The Hanko is comprised of Kanji characters that sound out to create your last name and possible your surname. There are tens of thousands of characters that can make all sorts of sounds, the challenge is to find just the right character with the right impression or meaning behind it’s sound. Some sound more feminine than others, and some have positive or negative undertones. It’s just grab any character and slap it on a chop, the meaning behind it has everything to do with why you chose that particular character.
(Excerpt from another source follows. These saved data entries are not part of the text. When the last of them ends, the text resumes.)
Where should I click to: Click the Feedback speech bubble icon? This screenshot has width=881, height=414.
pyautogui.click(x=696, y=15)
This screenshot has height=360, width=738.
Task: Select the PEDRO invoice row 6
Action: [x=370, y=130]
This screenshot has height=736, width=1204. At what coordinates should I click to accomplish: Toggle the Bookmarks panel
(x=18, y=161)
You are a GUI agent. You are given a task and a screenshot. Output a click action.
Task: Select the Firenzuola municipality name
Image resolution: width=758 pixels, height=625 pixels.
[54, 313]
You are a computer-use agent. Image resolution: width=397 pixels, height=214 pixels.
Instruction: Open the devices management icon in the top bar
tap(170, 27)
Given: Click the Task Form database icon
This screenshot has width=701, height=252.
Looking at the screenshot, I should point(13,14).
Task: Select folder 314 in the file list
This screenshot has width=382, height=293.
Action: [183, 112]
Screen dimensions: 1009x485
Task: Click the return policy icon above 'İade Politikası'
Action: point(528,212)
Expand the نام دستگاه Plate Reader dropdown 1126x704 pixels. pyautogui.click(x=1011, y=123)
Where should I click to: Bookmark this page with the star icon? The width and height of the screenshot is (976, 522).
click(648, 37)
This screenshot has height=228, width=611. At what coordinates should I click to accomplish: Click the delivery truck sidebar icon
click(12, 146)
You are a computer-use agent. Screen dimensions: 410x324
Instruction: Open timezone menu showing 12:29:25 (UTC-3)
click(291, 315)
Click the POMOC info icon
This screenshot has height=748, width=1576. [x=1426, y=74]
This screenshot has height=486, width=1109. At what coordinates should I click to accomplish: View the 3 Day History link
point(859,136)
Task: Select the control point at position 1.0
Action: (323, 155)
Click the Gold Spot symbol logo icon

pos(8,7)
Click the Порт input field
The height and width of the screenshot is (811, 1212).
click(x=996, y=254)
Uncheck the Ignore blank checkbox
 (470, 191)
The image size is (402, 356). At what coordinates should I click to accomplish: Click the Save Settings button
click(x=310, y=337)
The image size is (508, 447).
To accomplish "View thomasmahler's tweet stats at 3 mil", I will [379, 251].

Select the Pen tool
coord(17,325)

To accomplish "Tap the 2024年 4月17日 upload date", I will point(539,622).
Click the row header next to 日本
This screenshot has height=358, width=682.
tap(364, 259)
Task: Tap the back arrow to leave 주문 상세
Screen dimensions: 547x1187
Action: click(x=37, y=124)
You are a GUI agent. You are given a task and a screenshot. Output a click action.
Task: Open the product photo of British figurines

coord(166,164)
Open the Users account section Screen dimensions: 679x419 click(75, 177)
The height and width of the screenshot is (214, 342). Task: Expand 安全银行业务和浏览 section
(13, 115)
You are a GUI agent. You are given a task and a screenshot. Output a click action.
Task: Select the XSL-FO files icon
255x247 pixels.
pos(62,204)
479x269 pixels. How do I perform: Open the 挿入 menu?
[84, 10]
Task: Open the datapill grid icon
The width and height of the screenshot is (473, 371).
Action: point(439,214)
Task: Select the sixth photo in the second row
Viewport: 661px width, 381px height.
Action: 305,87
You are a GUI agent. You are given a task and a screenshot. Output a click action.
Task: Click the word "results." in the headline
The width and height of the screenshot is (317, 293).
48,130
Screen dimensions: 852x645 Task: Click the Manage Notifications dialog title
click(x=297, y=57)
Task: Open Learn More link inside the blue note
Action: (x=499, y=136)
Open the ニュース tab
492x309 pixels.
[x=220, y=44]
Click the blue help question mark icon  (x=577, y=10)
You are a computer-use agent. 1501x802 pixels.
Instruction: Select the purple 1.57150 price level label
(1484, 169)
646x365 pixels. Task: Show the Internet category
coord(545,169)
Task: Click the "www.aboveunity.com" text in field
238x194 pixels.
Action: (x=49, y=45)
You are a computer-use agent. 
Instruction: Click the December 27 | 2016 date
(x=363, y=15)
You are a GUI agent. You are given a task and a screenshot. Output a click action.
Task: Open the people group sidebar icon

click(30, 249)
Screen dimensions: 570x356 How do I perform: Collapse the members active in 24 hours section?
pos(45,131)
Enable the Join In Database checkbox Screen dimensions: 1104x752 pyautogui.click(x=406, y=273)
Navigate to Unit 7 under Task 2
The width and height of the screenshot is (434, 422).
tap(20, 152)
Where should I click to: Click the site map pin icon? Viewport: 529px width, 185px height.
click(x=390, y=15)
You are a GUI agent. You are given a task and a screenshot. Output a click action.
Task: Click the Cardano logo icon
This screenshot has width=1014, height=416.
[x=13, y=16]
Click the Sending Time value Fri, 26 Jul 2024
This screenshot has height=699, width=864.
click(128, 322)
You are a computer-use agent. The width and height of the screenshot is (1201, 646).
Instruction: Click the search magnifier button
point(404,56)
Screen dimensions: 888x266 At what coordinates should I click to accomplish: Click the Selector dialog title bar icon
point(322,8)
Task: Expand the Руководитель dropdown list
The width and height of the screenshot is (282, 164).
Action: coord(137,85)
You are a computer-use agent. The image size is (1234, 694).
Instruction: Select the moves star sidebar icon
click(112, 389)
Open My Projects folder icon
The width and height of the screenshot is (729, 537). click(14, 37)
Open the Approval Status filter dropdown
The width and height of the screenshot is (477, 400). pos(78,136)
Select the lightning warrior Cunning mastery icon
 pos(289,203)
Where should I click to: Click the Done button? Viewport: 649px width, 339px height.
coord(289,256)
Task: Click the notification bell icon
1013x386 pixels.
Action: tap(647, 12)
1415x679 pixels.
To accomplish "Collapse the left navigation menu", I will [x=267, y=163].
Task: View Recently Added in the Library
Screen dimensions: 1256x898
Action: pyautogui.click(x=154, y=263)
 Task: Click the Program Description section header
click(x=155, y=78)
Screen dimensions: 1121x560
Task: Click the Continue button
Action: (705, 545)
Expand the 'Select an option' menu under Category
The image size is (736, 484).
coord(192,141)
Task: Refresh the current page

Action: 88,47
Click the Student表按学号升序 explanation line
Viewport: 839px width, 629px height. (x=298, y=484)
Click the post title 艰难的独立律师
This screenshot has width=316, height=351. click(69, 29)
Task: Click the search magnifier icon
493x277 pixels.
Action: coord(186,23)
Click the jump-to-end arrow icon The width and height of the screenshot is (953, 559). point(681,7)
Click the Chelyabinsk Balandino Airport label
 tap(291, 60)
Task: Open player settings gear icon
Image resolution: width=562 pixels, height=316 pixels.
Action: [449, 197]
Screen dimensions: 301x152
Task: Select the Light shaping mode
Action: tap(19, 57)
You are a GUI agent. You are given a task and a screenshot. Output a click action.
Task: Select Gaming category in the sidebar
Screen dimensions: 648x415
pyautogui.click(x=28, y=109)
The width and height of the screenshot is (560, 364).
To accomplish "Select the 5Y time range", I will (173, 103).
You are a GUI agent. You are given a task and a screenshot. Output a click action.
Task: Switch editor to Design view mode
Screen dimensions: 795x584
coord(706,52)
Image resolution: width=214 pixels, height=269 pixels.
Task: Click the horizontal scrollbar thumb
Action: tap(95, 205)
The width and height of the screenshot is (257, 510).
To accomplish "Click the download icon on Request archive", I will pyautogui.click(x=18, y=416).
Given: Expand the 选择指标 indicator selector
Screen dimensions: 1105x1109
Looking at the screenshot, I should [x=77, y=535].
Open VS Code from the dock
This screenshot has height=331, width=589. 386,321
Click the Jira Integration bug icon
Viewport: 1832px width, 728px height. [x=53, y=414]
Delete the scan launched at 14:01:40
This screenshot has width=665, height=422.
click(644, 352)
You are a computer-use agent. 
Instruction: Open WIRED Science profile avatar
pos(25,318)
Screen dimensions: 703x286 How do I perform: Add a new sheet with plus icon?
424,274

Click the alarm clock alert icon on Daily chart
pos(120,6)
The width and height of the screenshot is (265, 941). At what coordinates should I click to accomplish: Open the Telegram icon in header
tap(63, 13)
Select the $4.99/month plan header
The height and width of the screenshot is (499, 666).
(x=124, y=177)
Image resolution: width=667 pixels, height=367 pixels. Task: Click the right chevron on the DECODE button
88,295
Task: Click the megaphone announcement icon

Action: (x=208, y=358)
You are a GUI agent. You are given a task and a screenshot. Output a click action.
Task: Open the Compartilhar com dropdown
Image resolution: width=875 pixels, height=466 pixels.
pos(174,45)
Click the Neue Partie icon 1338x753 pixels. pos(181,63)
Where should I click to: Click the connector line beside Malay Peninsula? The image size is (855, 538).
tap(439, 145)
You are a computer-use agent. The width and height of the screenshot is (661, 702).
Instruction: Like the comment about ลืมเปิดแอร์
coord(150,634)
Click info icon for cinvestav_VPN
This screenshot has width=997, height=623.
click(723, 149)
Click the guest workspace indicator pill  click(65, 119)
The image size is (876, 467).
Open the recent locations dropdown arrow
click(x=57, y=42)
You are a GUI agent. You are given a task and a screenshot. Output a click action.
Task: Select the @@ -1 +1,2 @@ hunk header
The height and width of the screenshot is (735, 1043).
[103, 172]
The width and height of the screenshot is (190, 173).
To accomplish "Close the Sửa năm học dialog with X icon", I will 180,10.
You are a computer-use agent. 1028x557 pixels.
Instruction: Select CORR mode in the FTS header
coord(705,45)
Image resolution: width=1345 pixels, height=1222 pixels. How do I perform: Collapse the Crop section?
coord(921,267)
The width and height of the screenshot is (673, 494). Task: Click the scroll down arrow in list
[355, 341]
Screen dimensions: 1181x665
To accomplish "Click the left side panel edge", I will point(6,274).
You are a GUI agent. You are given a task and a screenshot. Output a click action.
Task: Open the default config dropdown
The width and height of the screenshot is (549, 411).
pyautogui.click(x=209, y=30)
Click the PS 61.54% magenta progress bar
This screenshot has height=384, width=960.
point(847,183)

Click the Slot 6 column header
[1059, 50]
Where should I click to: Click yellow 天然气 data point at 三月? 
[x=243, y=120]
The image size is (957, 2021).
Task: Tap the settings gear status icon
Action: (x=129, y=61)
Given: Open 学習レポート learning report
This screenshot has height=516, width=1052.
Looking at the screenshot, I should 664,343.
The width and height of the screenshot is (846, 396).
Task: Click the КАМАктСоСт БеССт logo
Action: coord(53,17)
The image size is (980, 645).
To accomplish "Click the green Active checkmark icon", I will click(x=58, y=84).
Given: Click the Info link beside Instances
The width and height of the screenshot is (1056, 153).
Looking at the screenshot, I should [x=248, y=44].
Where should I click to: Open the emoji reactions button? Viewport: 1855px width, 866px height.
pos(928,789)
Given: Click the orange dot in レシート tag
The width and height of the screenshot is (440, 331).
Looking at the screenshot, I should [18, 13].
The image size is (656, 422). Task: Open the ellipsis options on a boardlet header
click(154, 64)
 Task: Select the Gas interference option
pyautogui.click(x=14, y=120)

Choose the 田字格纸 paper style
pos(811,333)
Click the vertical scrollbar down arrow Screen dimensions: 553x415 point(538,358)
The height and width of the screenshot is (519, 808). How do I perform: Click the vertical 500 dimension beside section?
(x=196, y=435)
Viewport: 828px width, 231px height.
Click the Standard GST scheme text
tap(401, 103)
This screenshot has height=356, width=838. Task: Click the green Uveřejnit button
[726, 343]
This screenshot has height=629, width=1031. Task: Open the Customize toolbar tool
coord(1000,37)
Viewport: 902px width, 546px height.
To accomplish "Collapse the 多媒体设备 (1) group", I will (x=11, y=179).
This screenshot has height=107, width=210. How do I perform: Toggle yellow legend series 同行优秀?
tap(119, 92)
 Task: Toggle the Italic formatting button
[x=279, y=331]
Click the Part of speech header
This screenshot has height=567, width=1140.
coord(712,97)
I can appreciate the importance of the letters that comprise a name because our name is all about us. When someone says our name it makes people glad, excited, happy, sad, fearful or nervous deepening upon how we have behaved over a long period of time. Our name is the catch phrase for our personal brand. When people hear it they instantly know what to expect by our past behavior. Whether we like it or not our brand precedes us in everything we do. If you do not like your brand then begin behaving differently.

1 Comment

  1. You would think the Japanese would have rejected, at least through time, a system of 10k+ sounds to be cognizant of. Today, Latin-1 code library gives us something or the equivalent in fonts. I’m either New Times Roman (so traditional) or Helvetica. Comic Sans grates on anyone who didn’t choose it to begin with. Notice the sentences endint with ‘with’ and ‘of..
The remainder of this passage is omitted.